> **TEXT PASSAGE**
-- begin --
Storage utilization. Data rebalancing balances the number of bucket copies, not the actual data storage. In addition, data rebalancing attempts to achieve a practical balance, not a perfect balance. In most cases, the process achieves an optimal approximation of balanced storage. Specifically:
- The process assumes that all peers have the same amount of disk storage available for indexes. It is a best practice to use homogeneous instances for your peer nodes.
- The process assumes that all buckets are the same size, although bucket size does sometimes vary.
- The process stops when the number of copies on each peer are within a small range of a perfect balance. It does not ordinarily attempt to put precisely the same number of copies on each peer. See Configure the data rebalancing threshold.
Concurrent searches. Because data rebalancing can cause primary bucket copies to move to new peers, search results are not guaranteed to be complete while data rebalancing continues. For this reason, the best practice is to run data rebalancing during a maintenance window.

How data rebalancing works

The master node controls the data rebalancing process. To achieve the goal of equitable distribution of bucket copies across all peer nodes, the master moves bucket copies from peers with an above-average number of copies to peers with a below-average number of copies. It continues this process until the cluster is balanced, with each peer holding approximately the same number of bucket copies.

To achieve rebalancing, the cluster uses the fundamental processes of bucket fixup. It streams bucket copies from one peer to another. The process of "moving" a copy to another peer thus involves streaming the copy from a peer with an above-average number of copies to one with a below-average number of copies, followed by removal of the extra copy from a peer with an above-average number of copies.

The cluster processes buckets sequentially, one after another, until rebalancing is complete. It does not wait for one bucket to complete before starting rebalancing on the next, so there will typically be a number of buckets simultaneously undergoing rebalancing. See Control rebalancing load.

Data rebalancing removes any excess bucket copies, both at the start of the rebalancing process and during rebalancing, as extra bucket copies are generated.

The master performs primary rebalancing at the end of the data rebalancing process.
-- end --
> **GIVEN INSTRUCTION A**
Quote the data rebalancing text word for word, the stretch from "- The process assumes that all buckets" through "a maintenance window.".
> **GIVEN INSTRUCTION B**
Continue the data rebalancing text from the point where it stops.

> **SOURCE MATERIAL**
-- begin --
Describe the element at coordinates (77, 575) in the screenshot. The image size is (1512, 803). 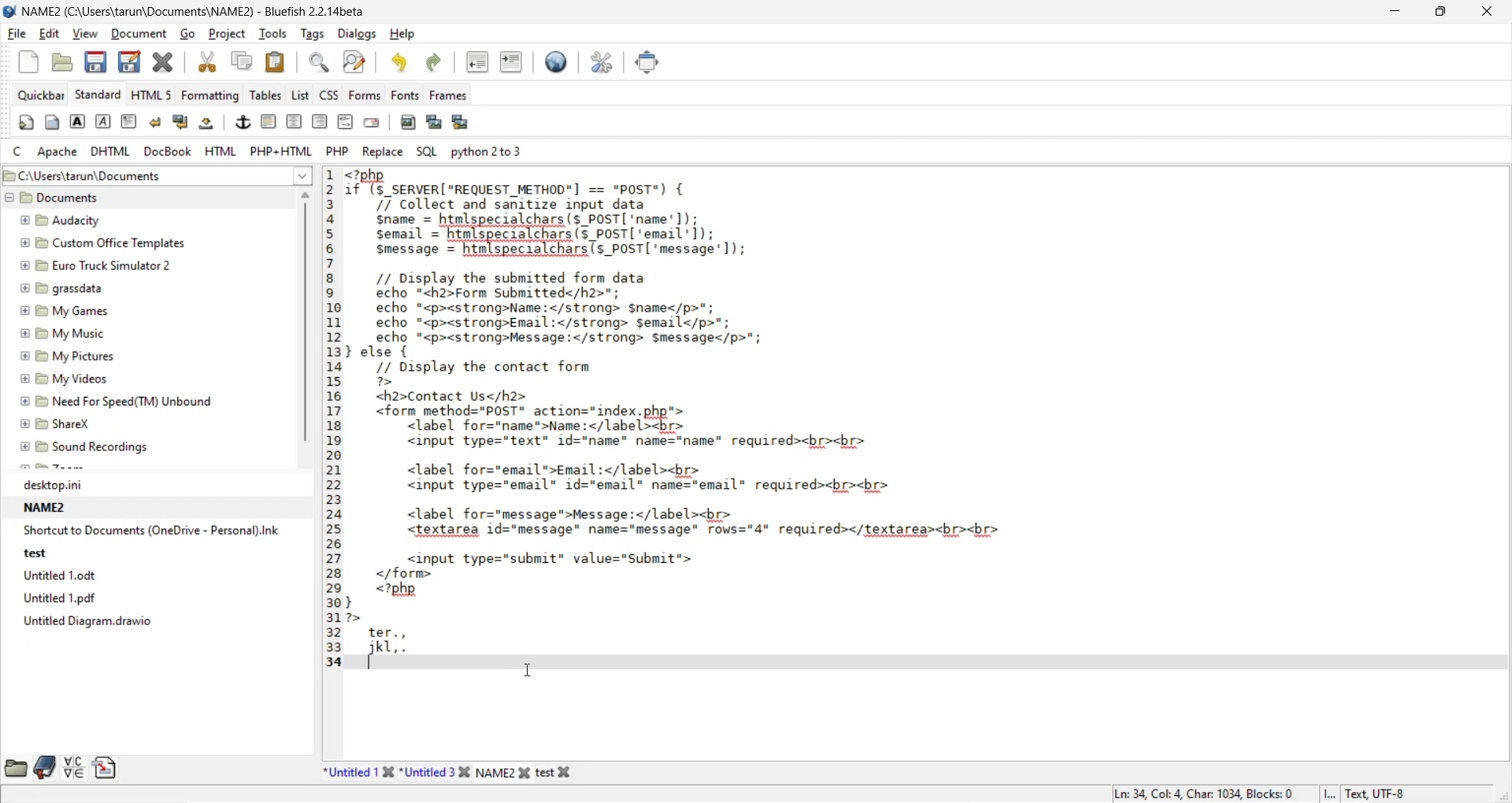
I see `Untitled 1.0dt` at that location.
-- end --
> **EXPECTED OUTPUT A**
- The process assumes that all buckets are the same size, although bucket size does sometimes vary.
- The process stops when the number of copies on each peer are within a small range of a perfect balance. It does not ordinarily attempt to put precisely the same number of copies on each peer. See Configure the data rebalancing threshold.
Concurrent searches. Because data rebalancing can cause primary bucket copies to move to new peers, search results are not guaranteed to be complete while data rebalancing continues. For this reason, the best practice is to run data rebalancing during a maintenance window.

> **EXPECTED OUTPUT B**
The rebalancing process can terminate prematurely, either due to manual intervention or because it times out. Termination conditions are discussed elsewhere in this topic.

Data rebalancing and indexes

The rebalancing process balances the bucket copies by index. When rebalancing completes, each peer holds approximately the same number of bucket copies in total, as well as the same number of copies split by index.

For example, say you have a cluster with four peers and two indexes, index1 and index2. Index1 has 100 bucket copies distributed across all peers. Index2 has 300 copies distributed across all peers, for a total of 400 copies of all buckets across all peers.

Before rebalancing, the bucket distribution across the set of peers might look like this:

Peer1: 110 total
- Index1: 10
- Index2: 100
Peer2: 100 total
- Index1: 50
- Index2: 50
Peer3: 50 total
- Index1: 20
- Index2: 30
Peer4: 140 total
- Index1: 20
- Index2: 120

After rebalancing , the bucket distribution will look approximately like this:

Peer1: 100 total
- Index1: 25
- Index2: 75
Peer2: 100 total
- Index1: 25
- Index2: 75
Peer3: 100 total
- Index1: 25
- Index2: 75
Peer4: 100 total
- Index1: 25
- Index2: 75

Data rebalancing in multisite indexer clusters

Multisite data rebalancing operates in essentially the same way as single-site rebalancing. However, in multisite clusters, the master first balances each bucket across sites to the degree that the site configuration allows. It then balances the bucket within each site.

The degree to which you can balance a multisite cluster across sites depends on the site replication and search factors. For example, if you have a site replication factor of origin:2,total:3, the cluster maintains two-thirds of the copies on their origin site. If one site originates more buckets than another, rebalancing cannot address the resulting imbalance without violating the site replication factor, and so the imbalance will remain. Similarly, the cluster will not rebalance in a way that violates explicit site requirements. Intersite balancing does, however, balance non-explicit copies across sites.

Initiate data rebalancing

You can rebalance the data for all indexes or for just a single index. In addition, you can set a timeout for the rebalancing.

To rebalance the data, run this CLI command on the master node:

splunk rebalance cluster-data -action start [-index index_name] [-max_runtime interval_in_minutes]

Note the following:

Use the optional -index parameter to rebalance just a single index. Otherwise, the command rebalances all indexes.
Use the optional -max_runtime parameter to limit the rebalance activity to a specified number of minutes. The rebalancing stops automatically if the timeout limit is reached, even if there are still more buckets to process. For details on what happens when data rebalancing stops prematurely, see Stop data rebalancing.

You can also initiate rebalancing from the master dashboard. See Use the master dashboard to initiate and configure rebalancing.

Note: It is best to perform data rebalancing during a maintenance window for these reasons:

Data rebalancing can cause primary bucket copies to move to new peers, so search results are not guaranteed to be complete while data rebalancing continues.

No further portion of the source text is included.